TRECHO DO DOCUMENTO ::
—————

Como afirma Basarab Nicolescu, três e trans possuem uma mesma raiz etimológica, sendo que o três significa a transgressão do dois, assim como a transdisciplinaridade é a transgressão da dualidade binária, rumo a uma pluralidade complexa e a uma unidade aberta, duas faces de uma mesma realidade. Adotando o nosso conceito, Nicolescu afirmou, num congresso em Strasbourg, que é preciso ir além da normose do binário.

Enfim, para logramos o que Morin denomina de ética da compreensão – centrada na solidariedade intelectual e moral, a serviço do gênero humano -, necessitamos transgredir a normose, que se encontra nos fundamentos da crise civilizacional contemporânea.

As funções psíquicas

De acordo com a vasta pesquisa do psiquiatra Carl Gustav Jung, há quatro funções psíquicas, inerentes ao ser humano: a do pensamento, a do sentimento, a da sensação e a da intuição. Não é difícil constatar que o diálogo entre o pensamento (racionalismo) e a sensação (empirismo) deu origem à ciência contemporânea. Assim como da aliança da sensação com a intuição deriva a arte; do pensamento com a intuição, a filosofia e do sentimento com a intuição, a mística, da Tradição sapiencial. Assim, quanto ao fundamento individual, os conhecidos quatro fragmentos clássicos epistemológicos surgem da dinâmica criativa de nossas funções psíquicas.

De forma geral, o indivíduo apenas desenvolve uma ou duas destas funções, sendo que as demais permanecem atrofiadas e indiferenciadas. O desenvolvimento das funções deficitárias e a sua integração e harmonização com as demais conduz, segundo Jung, a uma quinta função, que ele denominou de Self, uma inteligência da totalidade psíquica. O enfoque pioneiro junguiano postula, além da mera cura, um processo de individuaçãoque possa conduzir o indivíduo, através de uma via interior e num movimento de circunvolução, da periferia do ego para a centralidade do Self, que é a instância psíquica de onde emana a real compreensão.

Na teoria fundamental da Universidade Internacional da Paz, UNIPAZ, desde o seu evento deflagrador, o I Congresso Holístico Internacional - I CHI, que realizamos em Brasília (1987), esta concepção das funções psíquicas nos orientou, encontrando-se, também, no cerne de nosso consagrado projeto transdisciplinar, com mais de vinte anos de fecunda prática, da Formação Holística de Base – FHB.

—————

MATERIAL FORNECIDO ::
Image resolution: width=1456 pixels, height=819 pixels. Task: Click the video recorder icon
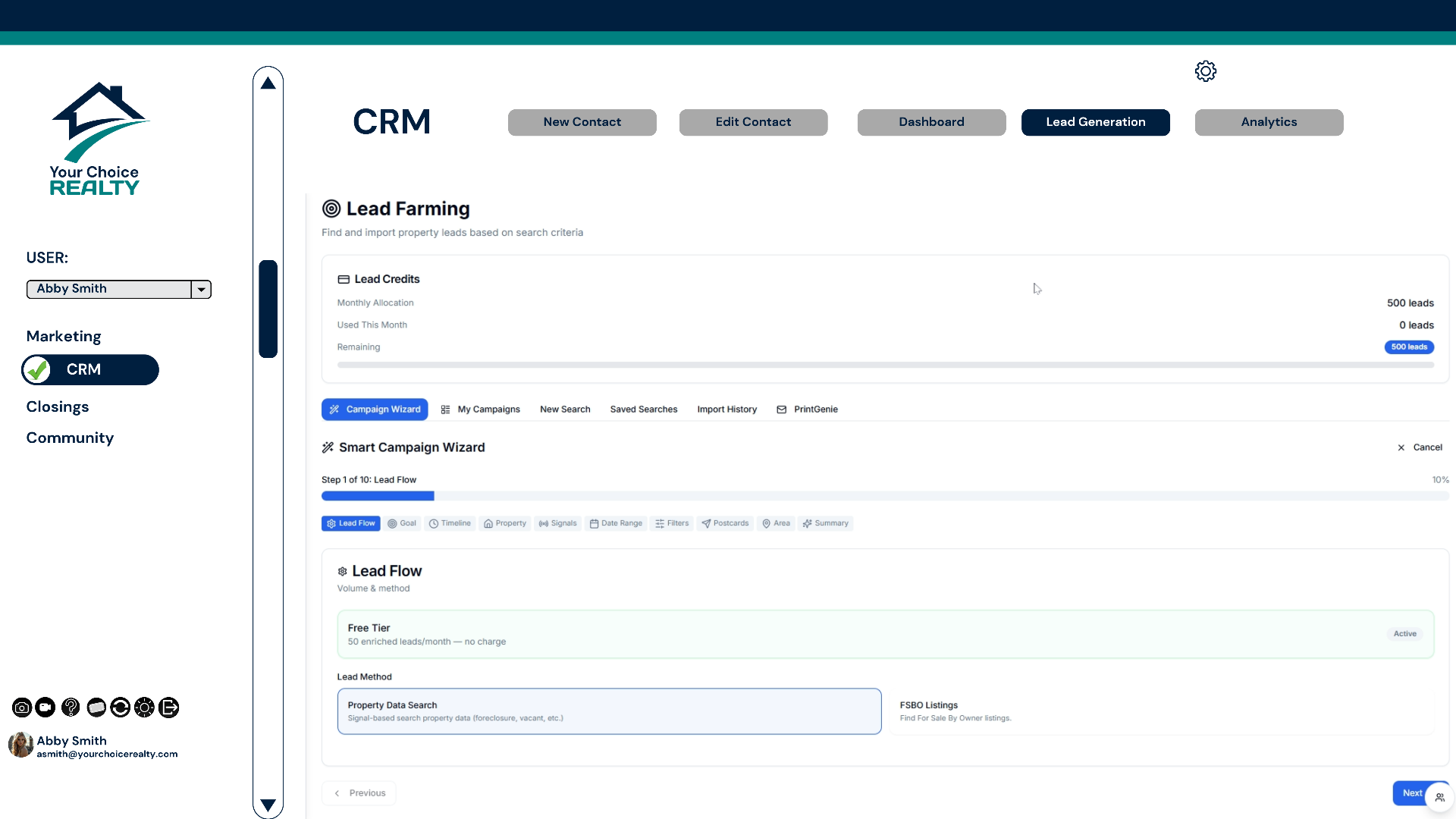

—————

ATIVIDADE ::
Dê continuidade ao trecho sobre transdisciplinaridade e funções psíquicas, começando logo depois da última frase.

RESPOSTA ::
Como constata o próprio Morin, não necessitamos pregar a paz, já que todos sabem da sua importância como o único caminho para evitarmos os horrores da guerra. O que realmente urge é uma pedagogia da compreensão humana. Em última instância, educar para a paz é educar para a compreensão. Como? Deparamo-nos, aqui, com a necessidade de uma educação integral, que concilie a dimensão do saber com a do ser.

Falando de outro modo, a compreensão é uma expressão natural da convergência do saber com o ser. Não compreendemos apenas com o saber e nem apenas com o ser. Eis uma aliança perdida, que necessitamos resgatar. Como afirma Ubiratan D’Ambrosio, trata-se de evoluir da arrogância do saber para a humildade da busca. A autêntica busca solicita a elegância da douta ignorância do não saber. Saber não saber, eis a questão! A arte transdisciplinar consiste no equilibrar o saber com o não saber, o aprender com o desaprender, o adquirir conhecimentos com o esvaziar-se do conhecido, o pensar com o não pensar, a reflexão com a contemplação, a palavra com o silêncio...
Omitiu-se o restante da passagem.